Although it didn’t occur to me at the time, one of the reasons that I took that course was because of how awe inspired I was by Adams’ work, and how I wanted to emulate him. You can tell by the fact that I’m writing this, that I was never successful.
But I digress. One of the biggest misconceptions that people make about the The Hitchhiker’s Guide to the Galaxy – and by people, I mean people who have never read, listened to or watched it – is that it’s something for nerds, of sci-fi fans. Wrong, wrong, wrong.

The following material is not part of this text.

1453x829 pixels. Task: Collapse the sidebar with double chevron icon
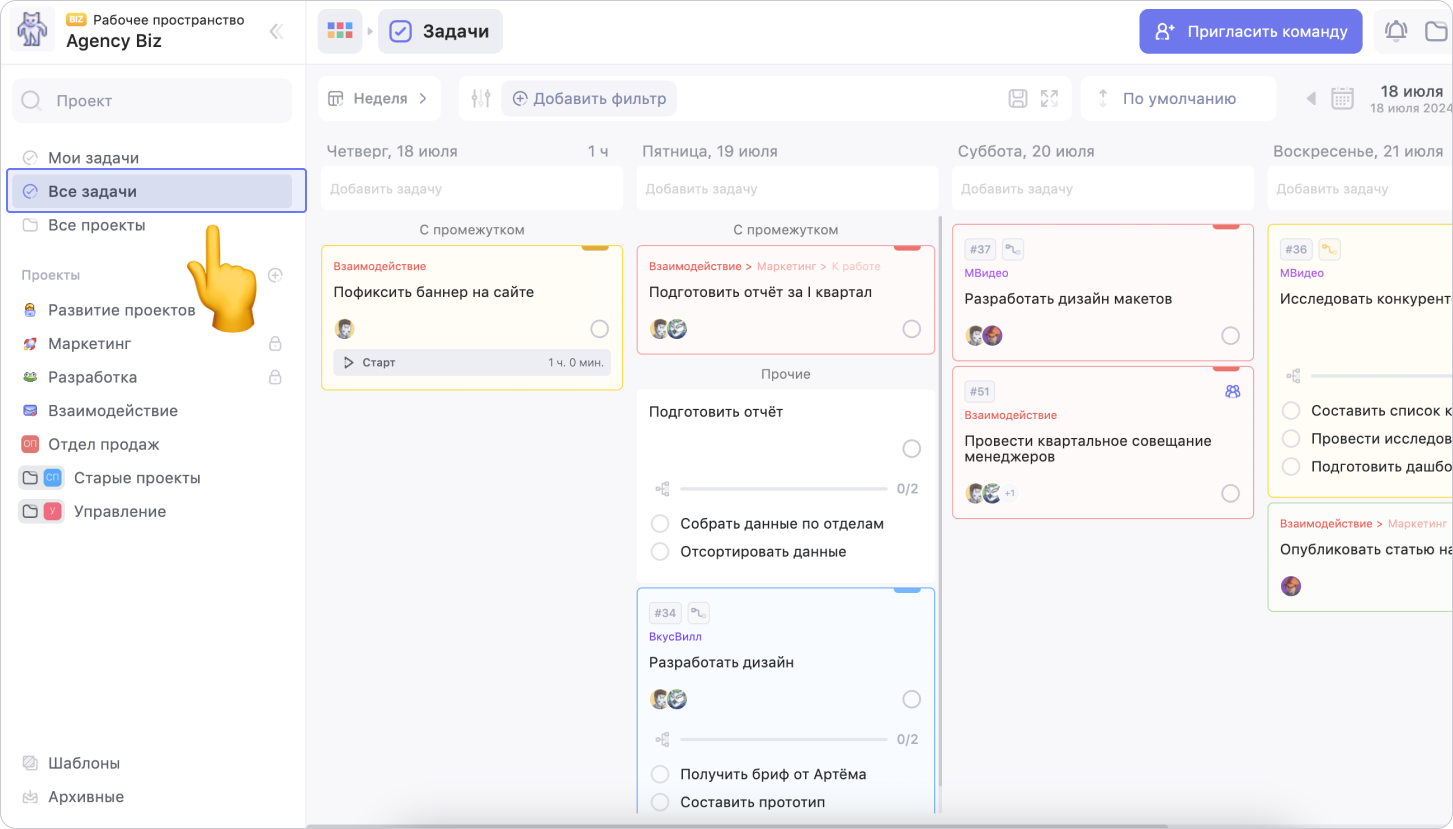point(276,32)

I mean, yes, it is set in space, and yes, there are aliens and robots, and yes there are characters with funny names (Slartibartfast is a favourite, specifically because Adams wanted a character whose name sounded very rude, but which was still actually broadcastable. He therefore started with the name Phartiphukborlz, and changed bits of it until it would be acceptable to the BBC) but above and beyond all of that it’s a very, very funny work, often satirical in places.

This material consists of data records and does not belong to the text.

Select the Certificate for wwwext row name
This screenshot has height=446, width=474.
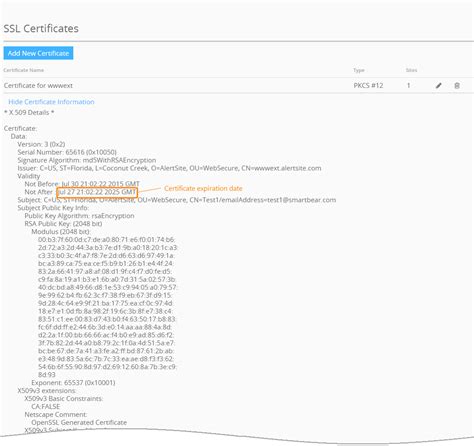tap(38, 85)
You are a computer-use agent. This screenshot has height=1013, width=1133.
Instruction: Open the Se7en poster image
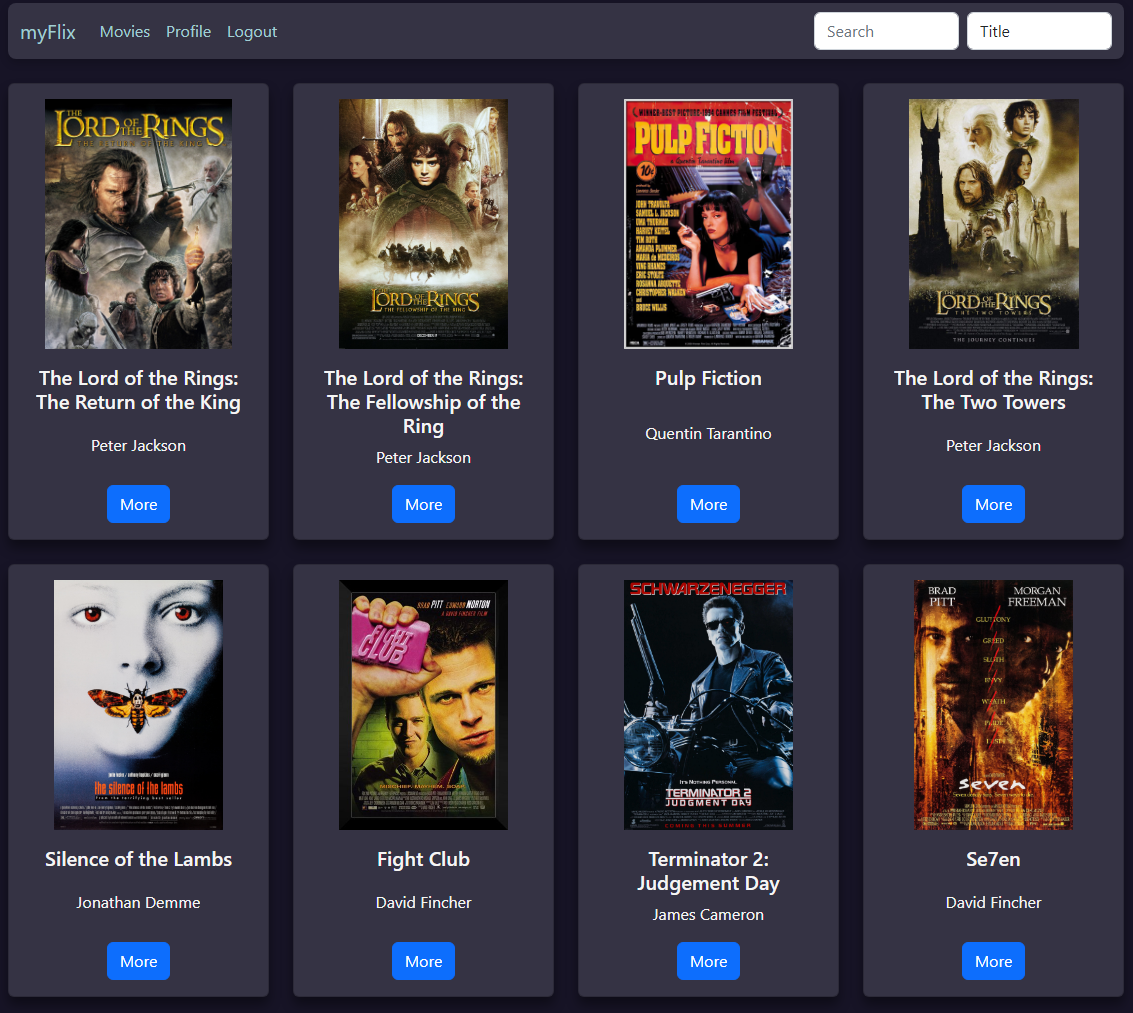pyautogui.click(x=993, y=704)
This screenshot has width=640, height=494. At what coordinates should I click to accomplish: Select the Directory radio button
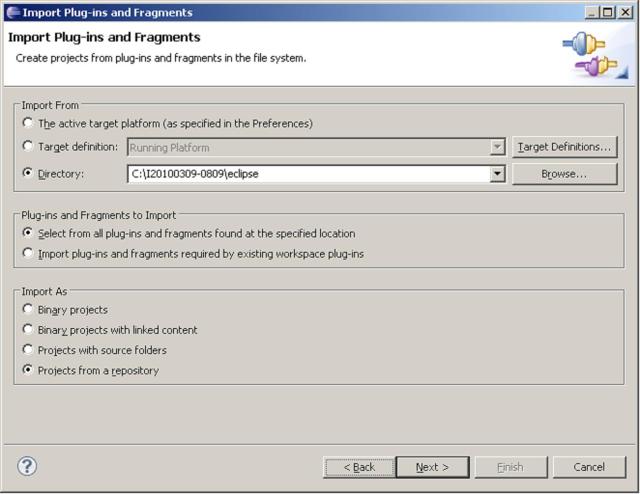(28, 173)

Here’s the premise: Arthur Dent is rescued from Earth’s destruction by his long-standing friend, Ford Prefect, who, until his rescue, Arthur has no idea whatsoever is not a human at all, but rather a human-like alien from Betelgeuse, working as a writer for the titular electronic travel guide. The two escape by hitchhiking onto a passing Vogon spacecraft, who have been sent to destroy the Earth to make way for a new Hyperspace By-pass. Together, and along with the President of the Galaxy, Zaphod Beeblebrox, and his companion, Trillian (not forgetting the depressed Marvin the Paranoid Android) they explore the galaxy and along the way discover how, why, by and for whom the Earth was created in the first place.
Okay, so it is sounding a little sci-fi-y, I suppose.

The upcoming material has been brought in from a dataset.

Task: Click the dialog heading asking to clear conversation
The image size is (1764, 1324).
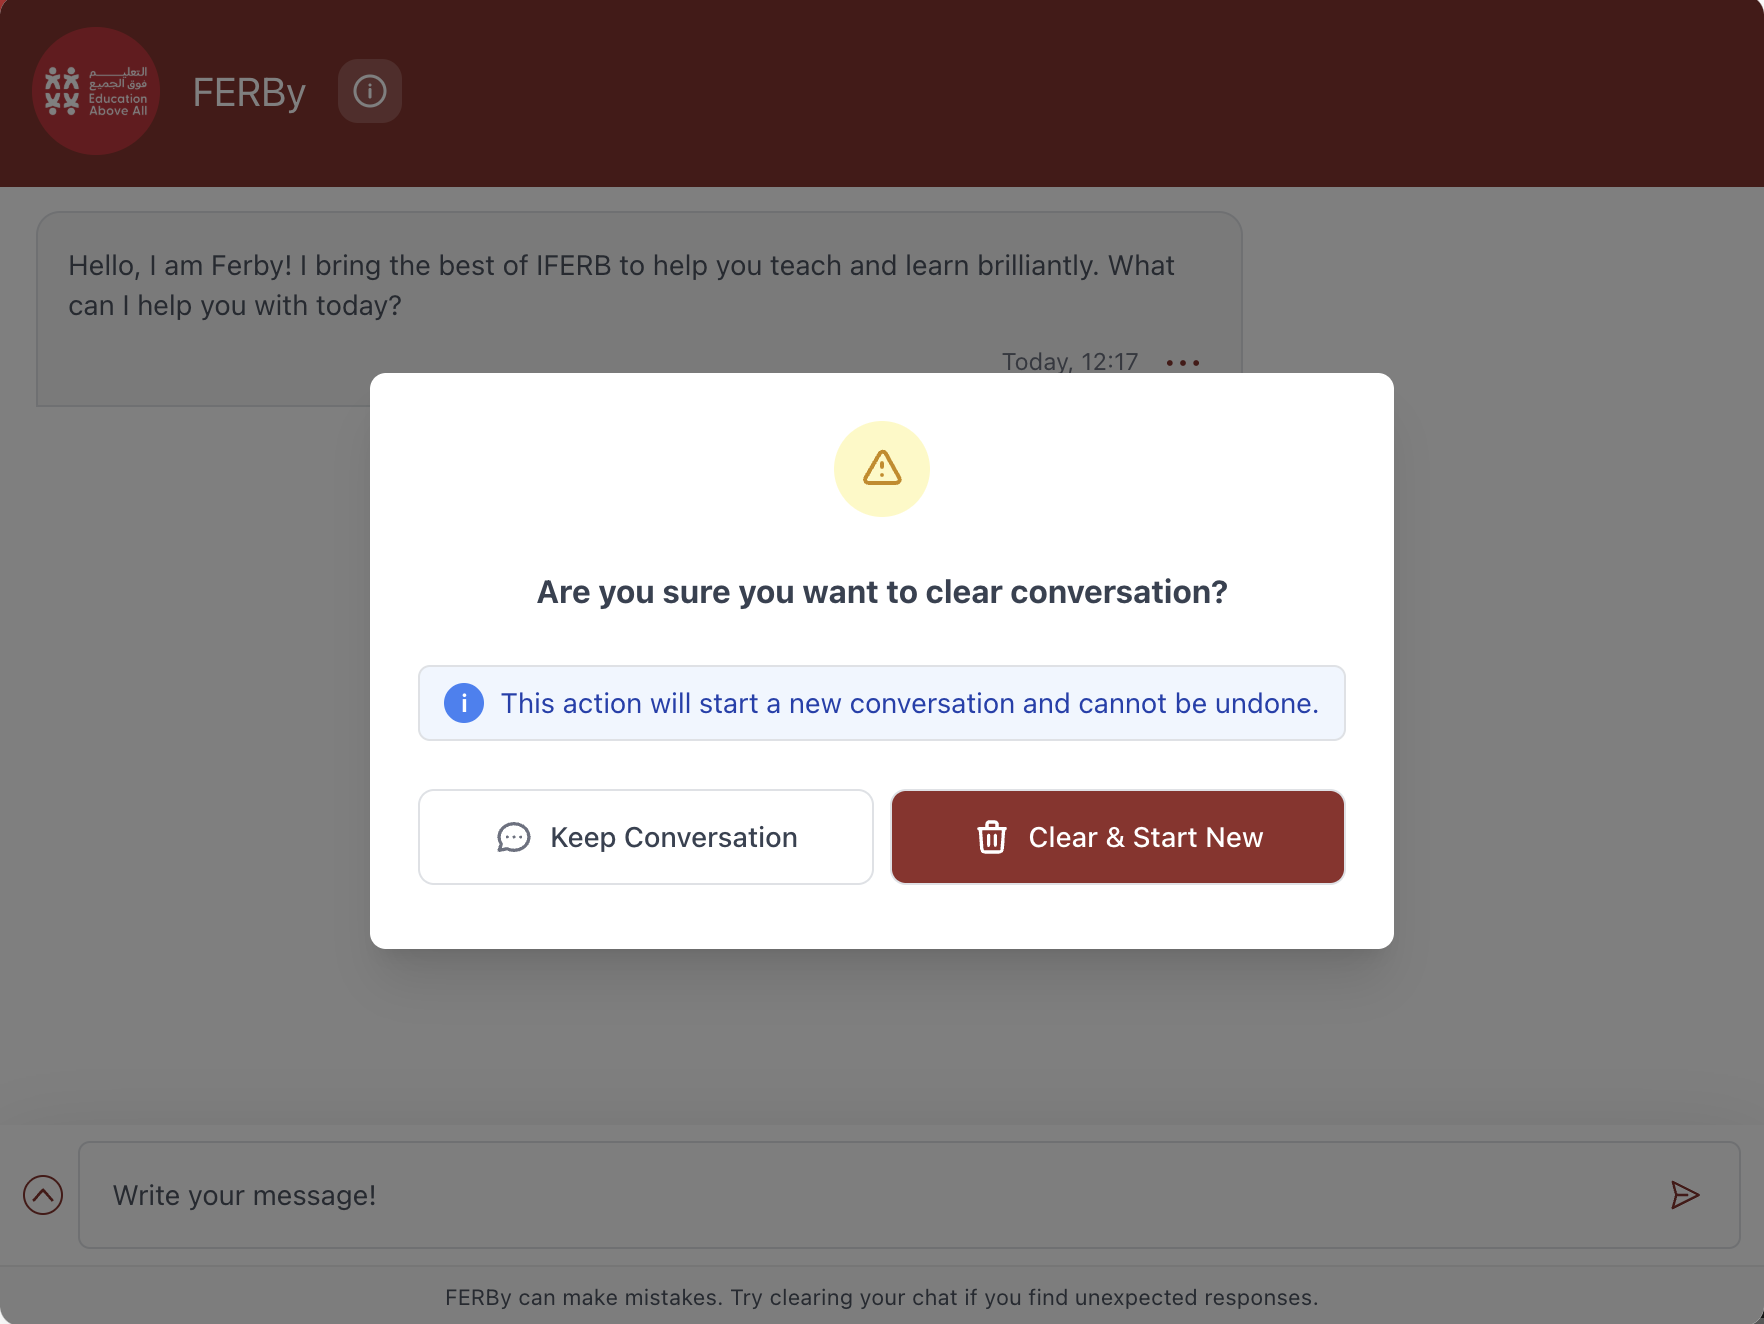Action: coord(881,591)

For those of you who are able to listen to it, there’s a rather wonderful episode of Bookclub available on the BBC iPlayer, an hour long special to mark their 20th anniversary, which includes an interview with Adams. If you’re in the UK (and pay your licence fee, of course), it’s here. In it Adams is asked whether or not he considers himself to be a sci-fi writer or not. His answer is rather illuminating:
“Well, I’ve always denied this, I’ve always said I’m primarily a comedy writer, but I have to say that virtually everything I ever write turns out to have something to do with science or science fiction, and anytime I try to right something else, very quickly spaceships and robots start creeping round the edges, so I think I probably do have to own up and say maybe I am a science-fiction writer after all.”
But it’s weird how some science fiction can come true. For example, The Hitchhiker’s Guide to the Galaxy is a book that….well, I’ll let The Book itself explain (these are the first words you hear in episode one of the radio series):
“This is the story of ‘The Hitchhiker’s Guide to the Galaxy’: perhaps the most remarkable – certainly the most successful – book ever to come out of the great publishing corporations of Ursa Minor. More popular than ‘The Celestial Homecare Omnibus’, better selling than ’53 More Things To Do in Zero Gravity’ and more controversial than Oolon Calluphid’s trilogy of philosophical blockbusters ‘Where God Went Wrong’, ‘Some More of God’s Greatest Mistakes’ and ‘Who Is This God Person Anyway?’
And in many of the more relaxed civilisations on the Outer Eastern Rim of the Galaxy, The Hitchhiker’s Guide… has already supplanted the great Encyclopaedia Galactica as the standard repository of all knowledge and wisdom, for though it has many omissions and contains much that is apocryphal, or at least wildly inaccurate, it scores over the older, more pedestrian work in two important respects.
First, it is slightly cheaper; and secondly it has the words
inscribed in large friendly letters on its cover.”
Does that sound familiar? A digital portable reference book which gives you access to all of the information and knowledge, and quite a lot of disinformation and ignorance, in the known world?
(If it doesn’t sound familiar to you, then might I suggest you have a look at what you’re reading this on, and reconsider your first answer.)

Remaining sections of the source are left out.